Wayne State’s College of Fine, Performing and Communication Arts is like the academic incubator for future Emmy, Pulitzer Prize and Grammy winners.
Despite COVID-19, current Warriors are refusing to let quarantine stifle their creativity and workflow. The South End checked in with a few WSU creatives to see how they’re creating amid a pandemic.
Blank Tape Tax
The six-person band has adjusted to canceled gigs by hosting online collaboration and livestreaming sessions.
Music major Ben Yost has been spending his time at home writing, he said. Yost plays drums and does vocals for the band.
“This might be ultimately a positive thing for music, as it might give bands the upper hand in negotiating for their shows,” he said. “It’s up to our generation to demand the impossible.”
Check out more from the band on Instagram @blanktapetax.
Nick Schnorberger is the brainchild and central member of Rastakraut, which rotates musicians.
While currently on a hiatus from school, he studied jazz guitar at WSU and plays synthesizer in the band.
“I play what I feel works with whatever I’m doing,” he said of his usual creation methods.
Quieter and more ambient acoustic guitar work dominates his time, which stems out of consideration for his neighbors.
Find Rastakraut's music at Rastakraut.bandcamp.com.
Saylem Bryant, a sophomore fine arts student concentrating in painting, said they utilized many campus offerings before WSU moved student operations online.
“It’s been very traumatic for me. I come from a low-income household,” they said.
Bryant lived on campus, purchased all art supplies through school funding and worked at an on-campus studio before being forced to find emergency off-campus housing.
“My work has this really centripetal force of home and understanding what home means, particularly to marginalized communities and especially to the ones I belong to,” Bryant, who self-identifies as black, femme, nonbinary and queer, said.
The Detroit native can be found on Instagram @Saylemceleste.
Music major Sean Monaghan is an audio artist who creates compositions from natural sounds.
“I use a lot of analog cassette tape recordings, and I loop them. Sometimes they sound cool,” he said.
While he plays viola at WSU, Monaghan also consistently plays a synthesizer in several local bands, he said. Canceled gigs have given him more time to create and hear the city in a new way.
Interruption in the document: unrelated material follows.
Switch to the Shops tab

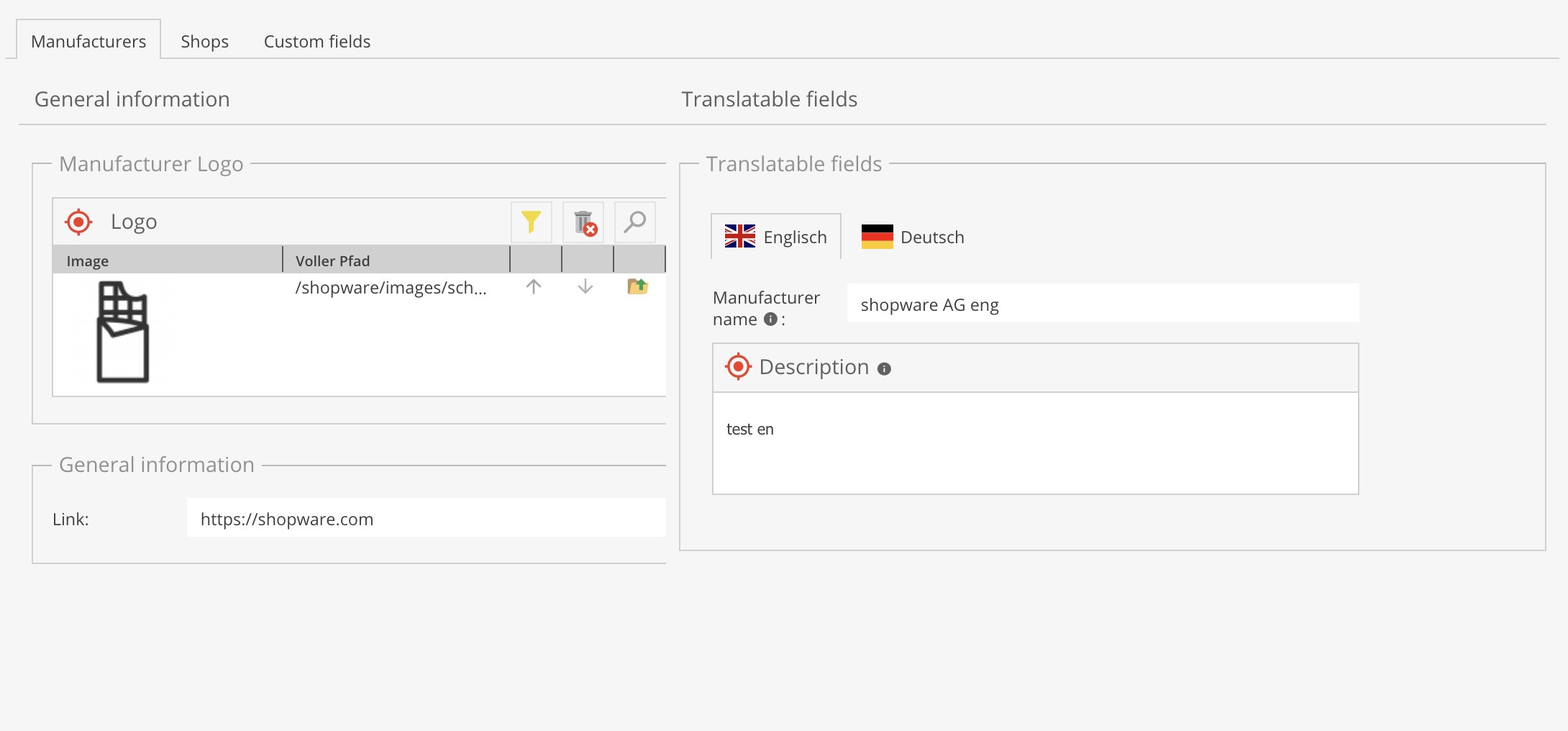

“Going out for a walk at maybe nine at night, there’s no sound. The usual sounds of cars are absent, and you get to tune into other sounds,” he said of his midtown neighborhood.
Follow him on Instagram @theseanaboy.
The music technology senior said he remembers recording his debut album at Old Main Records when the COVID-19 outbreak consumed Detroit.
His band — Dirt Room — is unable to finish their album “Summer Salts.” But in the meantime, Sprague said he’s writing new music.
“If this pandemic lasts long enough, we might even get an EP of home-quarantine recordings before the studio album,” he said.
More info regarding the band’s upcoming album can be found here.
Music technology student Mark Whalen said he was able to use WSU’s professional-grade equipment before the pandemic broke out. After COVID-19 shutdown the semester early, Whalen couldn’t use on-campus facilities like the recording studio, he said.
These days the guitarist works from his makeshift at-home studio, writing and recording new material.